Box 2: Categorizing enemy-risk effects
The term NCE is frequently used to describe processes at three levels: the enemy-induced trait response (e.g., increased refuge use), the consequences for the individual prey/host (e.g., reduced growth rate), or the consequences at the prey/host population level (e.g., increased emigration). Referring to all three levels as NCEs reduces the important distinctions between them, so we advocate for a more explicit framework (Fig. 1), and clearer terminology (also see Peacor et al. 2020). We will use the terms enemy-risk effect to refer to the overall process, enemy-induced trait response to refer to the mechanism of response, NCE to refer to fitness/population consequences, and trait-mediated indirect effect to refer to effects cascading to trophic levels below the prey/host. A complementary way of conceptualizing enemy-risk effects is to take a more phenomenological approach, focusing on aspects of a pest population: its per-capita impact, abundance, and distribution (box shading in Fig. 1).
Behavioral shifts are a commonly studied trait responses in arthropods, and are generally the most rapid and reversible. Examples include changes in time spent feeding (Thaler & Griffin 2008; Jandricic et al. 2016; Ingerslew & Finke 2017), food source (Schmitz et al. 1997), microhabitat and refuge use (Lucas et al. 2000; Lawson-Balagbo et al. 2007; Penfold et al. 2017), oviposition rate (Deas & Hunter 2013; Hermann & Thaler 2018), oviposition site selection (Angelon & Petranka 2002; Vonesh & Blaustein 2010; Silberbush & Blaustein 2011), short-distance escape (Tamaki et al. 1970; Nelson 2007; Fill et al. 2012), and dispersal (Höller et al. 1994; Henry et al. 2010; Otsuki & Yano 2014b; Welch & Harwood 2014).
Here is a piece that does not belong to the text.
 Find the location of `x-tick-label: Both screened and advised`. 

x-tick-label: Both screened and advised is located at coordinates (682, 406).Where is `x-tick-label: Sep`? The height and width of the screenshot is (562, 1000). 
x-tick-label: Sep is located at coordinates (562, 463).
Physiological shifts can be direct responses to risk, but they are often consequences of behavioral shifts. For example, a reduction in individual growth rate (physiological) is often a result of reduced foraging effort (behavioral). This can make physiological shifts difficult to categorize within the framework shown in Fig. 1. Examples include changes in growth rate (Kaplan et al. 2014), development time (Bellamy & Alto 2018), and assimilation efficiency (Thaler et al. 2014).
Morphological shifts are generally slower to appear and more difficult to reverse than behavioral or even physiological shifts. They have been less described in terrestrial arthropods, but thoroughly studied in systems such as Daphnia pulex, where predator cues trigger production of carapace protrusions that decrease vulnerability to predation (Havel & Dodson 1984; Tollrian 1995; Rabus & Laforsch 2011). Life history shifts frequently occur over a long timescale and are irreversible for an individual prey/host. They include changes in timing of reproduction or metamorphosis (Ims 1990; Benard 2004; Relyea 2007), quality and quantity of offspring produced (Mappes et al. 1997), and production of winged morphs (Sloggett & Weisser 2002; Kunert & Weisser 2003).
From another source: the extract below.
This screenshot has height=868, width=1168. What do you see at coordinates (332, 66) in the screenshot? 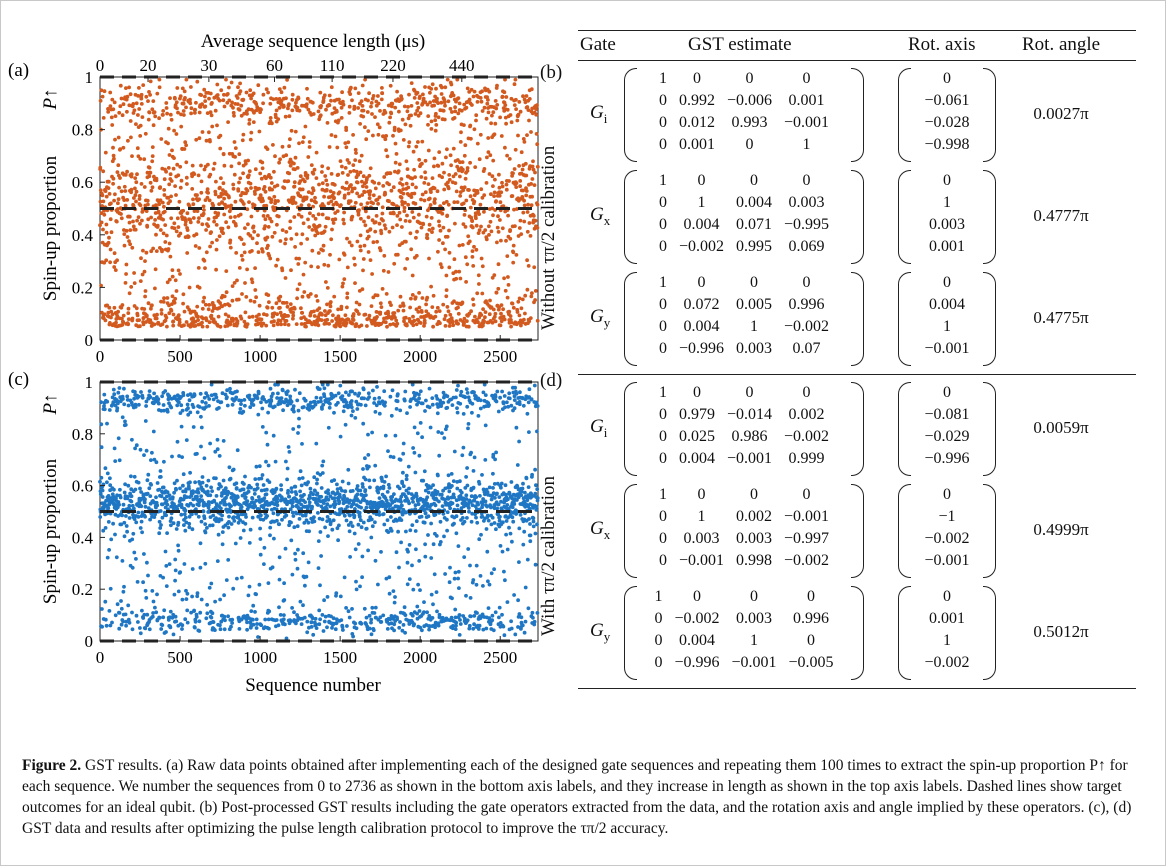
I see `top-tick-label: 110` at bounding box center [332, 66].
Trait responses carry costs for individuals, and we can categorize NCEs based on these costs. These costs are ultimately tied to individual fitness, including reduced fecundity (Mappes et al. 1997) and reduced survival (Walzer & Schausberger 2009).
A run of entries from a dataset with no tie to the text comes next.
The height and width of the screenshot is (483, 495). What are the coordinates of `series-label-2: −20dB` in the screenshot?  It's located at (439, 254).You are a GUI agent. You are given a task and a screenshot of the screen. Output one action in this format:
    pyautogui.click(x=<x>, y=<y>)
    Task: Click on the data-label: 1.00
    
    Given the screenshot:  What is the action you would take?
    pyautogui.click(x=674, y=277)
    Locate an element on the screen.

Both responses and consequences at the individual level can cascade to affect the entire prey/host population. Finally, community-level impacts include both trait-mediated indirect effects, wherein an NCE reduces the prey population such that they have a smaller effect on a lower trophic level, and interaction modifications, wherein a trait response causes an existing interaction with another species to change. As seen in Fig. 1, these community effects can occur via different pathways that may not be captured equally in all studies.